→ **WRITTEN PROBLEM**:
Reproduce the items from the line containing "This screenshot has height=952, width=1270." through the line containing "Looking at the screenshot, I should [x=57, y=174].", character for character, and nothing else.

→ **TASK INPUT**:
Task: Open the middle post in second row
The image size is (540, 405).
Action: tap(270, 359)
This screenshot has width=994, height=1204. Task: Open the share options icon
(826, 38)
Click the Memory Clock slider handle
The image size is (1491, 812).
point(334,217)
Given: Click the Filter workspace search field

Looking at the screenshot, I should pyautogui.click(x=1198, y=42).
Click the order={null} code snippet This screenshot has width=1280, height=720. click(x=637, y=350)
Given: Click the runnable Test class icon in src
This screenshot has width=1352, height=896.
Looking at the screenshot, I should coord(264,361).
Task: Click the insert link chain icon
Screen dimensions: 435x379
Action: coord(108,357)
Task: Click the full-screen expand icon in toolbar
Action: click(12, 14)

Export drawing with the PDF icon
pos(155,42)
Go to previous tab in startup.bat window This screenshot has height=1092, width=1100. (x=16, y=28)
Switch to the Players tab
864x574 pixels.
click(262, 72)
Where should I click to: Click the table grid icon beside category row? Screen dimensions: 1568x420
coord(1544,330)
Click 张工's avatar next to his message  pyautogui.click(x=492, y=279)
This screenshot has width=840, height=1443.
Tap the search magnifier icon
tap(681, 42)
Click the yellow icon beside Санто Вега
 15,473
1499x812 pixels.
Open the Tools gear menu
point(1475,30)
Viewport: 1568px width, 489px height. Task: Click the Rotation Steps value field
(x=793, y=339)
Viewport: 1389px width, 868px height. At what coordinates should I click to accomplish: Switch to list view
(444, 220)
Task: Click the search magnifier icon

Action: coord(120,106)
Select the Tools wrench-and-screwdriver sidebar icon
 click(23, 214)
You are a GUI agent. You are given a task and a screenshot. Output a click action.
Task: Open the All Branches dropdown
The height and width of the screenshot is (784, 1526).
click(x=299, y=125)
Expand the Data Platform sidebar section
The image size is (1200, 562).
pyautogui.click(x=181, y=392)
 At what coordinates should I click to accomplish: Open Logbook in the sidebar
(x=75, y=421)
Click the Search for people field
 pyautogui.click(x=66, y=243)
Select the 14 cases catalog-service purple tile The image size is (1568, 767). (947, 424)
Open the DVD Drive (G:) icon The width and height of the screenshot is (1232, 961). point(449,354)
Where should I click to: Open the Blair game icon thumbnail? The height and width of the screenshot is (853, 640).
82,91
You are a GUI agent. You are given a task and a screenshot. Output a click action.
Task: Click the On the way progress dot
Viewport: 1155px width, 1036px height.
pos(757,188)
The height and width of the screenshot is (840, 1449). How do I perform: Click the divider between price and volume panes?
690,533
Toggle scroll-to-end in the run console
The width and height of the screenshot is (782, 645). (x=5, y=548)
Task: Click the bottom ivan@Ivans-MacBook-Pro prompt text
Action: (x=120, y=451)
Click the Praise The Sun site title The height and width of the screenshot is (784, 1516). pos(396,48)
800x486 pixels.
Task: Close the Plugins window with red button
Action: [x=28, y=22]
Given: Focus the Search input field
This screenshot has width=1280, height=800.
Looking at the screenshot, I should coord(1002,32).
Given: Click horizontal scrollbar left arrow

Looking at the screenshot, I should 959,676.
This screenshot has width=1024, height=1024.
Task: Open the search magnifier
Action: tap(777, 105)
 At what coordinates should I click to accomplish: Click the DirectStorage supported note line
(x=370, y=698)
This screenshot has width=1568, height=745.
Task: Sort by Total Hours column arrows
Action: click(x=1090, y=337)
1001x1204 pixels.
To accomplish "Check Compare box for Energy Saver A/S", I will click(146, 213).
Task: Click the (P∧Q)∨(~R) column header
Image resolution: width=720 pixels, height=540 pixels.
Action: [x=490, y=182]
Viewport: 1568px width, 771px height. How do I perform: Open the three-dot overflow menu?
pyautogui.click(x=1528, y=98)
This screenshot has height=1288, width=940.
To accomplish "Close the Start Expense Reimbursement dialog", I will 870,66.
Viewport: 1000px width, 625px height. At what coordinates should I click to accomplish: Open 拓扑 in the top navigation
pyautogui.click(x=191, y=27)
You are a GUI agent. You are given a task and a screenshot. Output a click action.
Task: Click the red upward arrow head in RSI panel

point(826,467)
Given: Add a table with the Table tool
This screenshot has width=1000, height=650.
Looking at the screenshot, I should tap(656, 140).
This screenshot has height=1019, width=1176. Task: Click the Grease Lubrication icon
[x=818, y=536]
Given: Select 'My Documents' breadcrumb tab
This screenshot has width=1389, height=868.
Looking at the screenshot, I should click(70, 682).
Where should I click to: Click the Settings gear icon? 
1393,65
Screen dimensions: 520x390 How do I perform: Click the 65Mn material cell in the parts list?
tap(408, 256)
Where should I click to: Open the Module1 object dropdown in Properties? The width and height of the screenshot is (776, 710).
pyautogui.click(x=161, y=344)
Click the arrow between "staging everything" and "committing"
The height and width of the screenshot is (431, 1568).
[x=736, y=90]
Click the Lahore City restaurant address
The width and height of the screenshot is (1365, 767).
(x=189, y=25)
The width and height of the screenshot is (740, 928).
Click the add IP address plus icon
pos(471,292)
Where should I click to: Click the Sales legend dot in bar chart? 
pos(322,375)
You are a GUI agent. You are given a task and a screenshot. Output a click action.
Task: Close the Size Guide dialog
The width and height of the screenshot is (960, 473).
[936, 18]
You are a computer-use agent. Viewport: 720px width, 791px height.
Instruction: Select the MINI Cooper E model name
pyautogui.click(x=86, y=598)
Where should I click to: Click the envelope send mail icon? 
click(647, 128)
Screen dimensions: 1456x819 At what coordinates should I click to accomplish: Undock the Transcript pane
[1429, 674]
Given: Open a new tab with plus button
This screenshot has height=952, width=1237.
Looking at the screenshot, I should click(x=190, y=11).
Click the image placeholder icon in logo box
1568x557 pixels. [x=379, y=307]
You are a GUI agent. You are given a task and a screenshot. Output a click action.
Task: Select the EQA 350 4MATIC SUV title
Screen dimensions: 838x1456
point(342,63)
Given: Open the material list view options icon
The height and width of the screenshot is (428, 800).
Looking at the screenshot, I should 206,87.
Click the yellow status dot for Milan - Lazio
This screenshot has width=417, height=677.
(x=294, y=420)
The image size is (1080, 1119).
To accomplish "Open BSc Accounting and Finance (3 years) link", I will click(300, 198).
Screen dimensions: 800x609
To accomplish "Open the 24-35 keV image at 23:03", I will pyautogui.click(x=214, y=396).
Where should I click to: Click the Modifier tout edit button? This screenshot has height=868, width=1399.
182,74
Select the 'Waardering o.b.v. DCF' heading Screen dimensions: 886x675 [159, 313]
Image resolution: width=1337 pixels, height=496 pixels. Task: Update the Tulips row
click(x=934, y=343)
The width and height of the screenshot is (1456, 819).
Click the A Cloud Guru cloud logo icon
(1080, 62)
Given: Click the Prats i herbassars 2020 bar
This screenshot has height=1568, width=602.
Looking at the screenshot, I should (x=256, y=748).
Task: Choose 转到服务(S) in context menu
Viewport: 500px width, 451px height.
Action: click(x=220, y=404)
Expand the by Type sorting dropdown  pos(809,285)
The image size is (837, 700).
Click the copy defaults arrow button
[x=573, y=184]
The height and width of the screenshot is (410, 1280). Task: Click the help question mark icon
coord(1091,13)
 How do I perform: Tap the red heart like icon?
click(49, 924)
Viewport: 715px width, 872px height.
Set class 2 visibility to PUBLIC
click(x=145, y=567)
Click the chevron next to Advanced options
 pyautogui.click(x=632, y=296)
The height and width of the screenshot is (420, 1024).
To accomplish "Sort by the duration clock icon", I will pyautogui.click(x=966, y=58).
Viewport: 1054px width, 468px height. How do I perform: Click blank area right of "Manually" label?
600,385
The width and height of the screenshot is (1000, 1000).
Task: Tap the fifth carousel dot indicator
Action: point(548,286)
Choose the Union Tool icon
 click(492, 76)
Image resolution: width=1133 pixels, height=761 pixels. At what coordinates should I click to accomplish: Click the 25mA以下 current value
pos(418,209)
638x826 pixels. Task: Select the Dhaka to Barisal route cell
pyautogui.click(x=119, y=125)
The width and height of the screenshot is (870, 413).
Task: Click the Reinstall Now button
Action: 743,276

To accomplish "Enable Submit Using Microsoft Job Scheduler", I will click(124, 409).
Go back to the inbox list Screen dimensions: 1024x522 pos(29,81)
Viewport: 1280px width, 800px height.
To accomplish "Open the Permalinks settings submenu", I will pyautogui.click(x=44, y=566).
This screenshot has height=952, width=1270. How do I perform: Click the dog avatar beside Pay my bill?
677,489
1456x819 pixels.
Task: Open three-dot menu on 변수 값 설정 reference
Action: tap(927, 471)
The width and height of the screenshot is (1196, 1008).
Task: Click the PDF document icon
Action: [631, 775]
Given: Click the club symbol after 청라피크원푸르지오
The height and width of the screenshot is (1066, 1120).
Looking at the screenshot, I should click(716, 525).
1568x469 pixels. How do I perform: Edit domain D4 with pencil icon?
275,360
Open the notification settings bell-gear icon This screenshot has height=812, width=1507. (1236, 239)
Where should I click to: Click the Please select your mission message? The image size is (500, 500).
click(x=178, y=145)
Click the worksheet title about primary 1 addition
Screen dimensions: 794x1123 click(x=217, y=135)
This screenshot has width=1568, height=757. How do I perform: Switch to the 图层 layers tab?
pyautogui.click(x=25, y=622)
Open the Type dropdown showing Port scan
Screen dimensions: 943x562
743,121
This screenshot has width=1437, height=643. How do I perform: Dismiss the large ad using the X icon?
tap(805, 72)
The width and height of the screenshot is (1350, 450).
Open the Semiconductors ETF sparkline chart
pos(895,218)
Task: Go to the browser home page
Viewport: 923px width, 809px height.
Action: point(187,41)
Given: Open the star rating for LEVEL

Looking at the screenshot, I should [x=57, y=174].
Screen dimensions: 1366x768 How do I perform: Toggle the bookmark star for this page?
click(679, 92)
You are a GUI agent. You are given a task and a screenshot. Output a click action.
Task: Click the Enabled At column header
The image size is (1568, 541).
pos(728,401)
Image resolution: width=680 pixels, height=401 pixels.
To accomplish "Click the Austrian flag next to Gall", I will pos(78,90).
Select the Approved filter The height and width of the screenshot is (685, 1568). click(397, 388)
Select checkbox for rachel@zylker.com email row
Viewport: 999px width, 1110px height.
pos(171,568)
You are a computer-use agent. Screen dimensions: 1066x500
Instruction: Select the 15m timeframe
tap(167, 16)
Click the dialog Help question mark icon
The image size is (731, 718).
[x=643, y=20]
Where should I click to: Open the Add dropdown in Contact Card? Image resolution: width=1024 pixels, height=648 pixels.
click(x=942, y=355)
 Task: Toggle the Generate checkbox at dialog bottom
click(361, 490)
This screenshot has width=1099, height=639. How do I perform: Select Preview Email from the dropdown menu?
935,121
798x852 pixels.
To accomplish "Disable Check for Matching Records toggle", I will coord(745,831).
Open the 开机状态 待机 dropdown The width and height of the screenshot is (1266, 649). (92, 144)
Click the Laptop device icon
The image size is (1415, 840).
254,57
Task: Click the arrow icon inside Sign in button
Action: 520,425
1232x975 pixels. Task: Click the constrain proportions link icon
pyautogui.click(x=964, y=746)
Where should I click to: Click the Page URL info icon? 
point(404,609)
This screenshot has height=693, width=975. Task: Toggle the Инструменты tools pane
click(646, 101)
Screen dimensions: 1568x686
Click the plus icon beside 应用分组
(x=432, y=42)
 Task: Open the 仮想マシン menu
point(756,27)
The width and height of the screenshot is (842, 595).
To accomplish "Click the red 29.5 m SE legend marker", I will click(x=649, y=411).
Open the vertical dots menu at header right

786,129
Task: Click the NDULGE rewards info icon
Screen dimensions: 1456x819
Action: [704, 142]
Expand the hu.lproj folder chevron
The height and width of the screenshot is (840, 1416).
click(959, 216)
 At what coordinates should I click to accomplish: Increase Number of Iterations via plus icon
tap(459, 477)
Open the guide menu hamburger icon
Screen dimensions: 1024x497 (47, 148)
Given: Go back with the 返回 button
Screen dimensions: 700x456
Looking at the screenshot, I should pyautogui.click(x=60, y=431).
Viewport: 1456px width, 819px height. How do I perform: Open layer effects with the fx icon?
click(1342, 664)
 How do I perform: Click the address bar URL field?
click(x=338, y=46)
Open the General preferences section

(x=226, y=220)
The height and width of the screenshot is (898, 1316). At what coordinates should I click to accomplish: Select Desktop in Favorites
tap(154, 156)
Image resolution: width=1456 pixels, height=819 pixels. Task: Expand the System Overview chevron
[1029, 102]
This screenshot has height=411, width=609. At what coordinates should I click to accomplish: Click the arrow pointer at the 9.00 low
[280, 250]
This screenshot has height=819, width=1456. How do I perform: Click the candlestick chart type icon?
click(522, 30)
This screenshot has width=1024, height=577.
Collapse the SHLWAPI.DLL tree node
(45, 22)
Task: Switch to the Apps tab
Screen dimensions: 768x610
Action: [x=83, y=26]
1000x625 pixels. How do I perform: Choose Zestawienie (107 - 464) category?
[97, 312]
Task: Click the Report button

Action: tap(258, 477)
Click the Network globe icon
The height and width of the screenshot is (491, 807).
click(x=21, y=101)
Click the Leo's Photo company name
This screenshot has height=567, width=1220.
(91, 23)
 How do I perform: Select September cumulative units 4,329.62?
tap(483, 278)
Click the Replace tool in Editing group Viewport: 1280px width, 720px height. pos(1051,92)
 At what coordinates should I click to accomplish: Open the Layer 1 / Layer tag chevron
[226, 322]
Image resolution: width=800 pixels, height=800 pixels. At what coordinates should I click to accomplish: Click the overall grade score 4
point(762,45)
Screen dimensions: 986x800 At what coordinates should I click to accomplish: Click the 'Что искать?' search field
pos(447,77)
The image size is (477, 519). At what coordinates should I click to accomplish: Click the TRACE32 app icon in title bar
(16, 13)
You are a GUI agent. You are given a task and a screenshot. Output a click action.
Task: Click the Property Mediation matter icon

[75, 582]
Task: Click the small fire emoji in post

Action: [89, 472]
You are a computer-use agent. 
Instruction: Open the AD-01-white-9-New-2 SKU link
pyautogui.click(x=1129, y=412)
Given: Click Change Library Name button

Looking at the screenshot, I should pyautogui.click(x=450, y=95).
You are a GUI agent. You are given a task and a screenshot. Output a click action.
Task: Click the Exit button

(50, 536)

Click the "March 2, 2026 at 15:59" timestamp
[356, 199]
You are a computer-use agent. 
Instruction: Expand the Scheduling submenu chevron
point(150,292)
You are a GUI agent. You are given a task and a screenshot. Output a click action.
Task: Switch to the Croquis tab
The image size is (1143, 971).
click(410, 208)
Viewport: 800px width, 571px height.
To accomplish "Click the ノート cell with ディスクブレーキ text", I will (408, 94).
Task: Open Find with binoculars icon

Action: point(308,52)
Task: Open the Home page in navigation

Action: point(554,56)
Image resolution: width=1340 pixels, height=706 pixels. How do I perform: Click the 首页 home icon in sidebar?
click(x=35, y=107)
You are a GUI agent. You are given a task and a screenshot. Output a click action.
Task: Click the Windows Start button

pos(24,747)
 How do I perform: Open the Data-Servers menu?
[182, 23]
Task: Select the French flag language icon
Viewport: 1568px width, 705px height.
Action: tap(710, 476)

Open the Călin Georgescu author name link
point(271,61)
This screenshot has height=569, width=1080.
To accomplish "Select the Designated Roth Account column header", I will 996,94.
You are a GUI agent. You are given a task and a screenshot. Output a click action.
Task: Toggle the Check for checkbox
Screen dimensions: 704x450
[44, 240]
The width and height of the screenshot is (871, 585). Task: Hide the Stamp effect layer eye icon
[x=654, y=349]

→ **REPLY TO THE TASK**:
This screenshot has height=952, width=1270. How do I perform: Click the dog avatar beside Pay my bill?
677,489
1456x819 pixels.
Task: Open three-dot menu on 변수 값 설정 reference
Action: tap(927, 471)
The width and height of the screenshot is (1196, 1008).
Task: Click the PDF document icon
Action: [631, 775]
Given: Click the club symbol after 청라피크원푸르지오
The height and width of the screenshot is (1066, 1120).
Looking at the screenshot, I should click(716, 525).
1568x469 pixels. How do I perform: Edit domain D4 with pencil icon?
275,360
Open the notification settings bell-gear icon This screenshot has height=812, width=1507. (1236, 239)
Where should I click to: Click the Please select your mission message? The image size is (500, 500).
click(x=178, y=145)
Click the worksheet title about primary 1 addition
Screen dimensions: 794x1123 click(x=217, y=135)
This screenshot has width=1568, height=757. How do I perform: Switch to the 图层 layers tab?
pyautogui.click(x=25, y=622)
Open the Type dropdown showing Port scan
Screen dimensions: 943x562
743,121
This screenshot has width=1437, height=643. How do I perform: Dismiss the large ad using the X icon?
tap(805, 72)
The width and height of the screenshot is (1350, 450).
Open the Semiconductors ETF sparkline chart
pos(895,218)
Task: Go to the browser home page
Viewport: 923px width, 809px height.
Action: point(187,41)
Given: Open the star rating for LEVEL

Looking at the screenshot, I should [x=57, y=174].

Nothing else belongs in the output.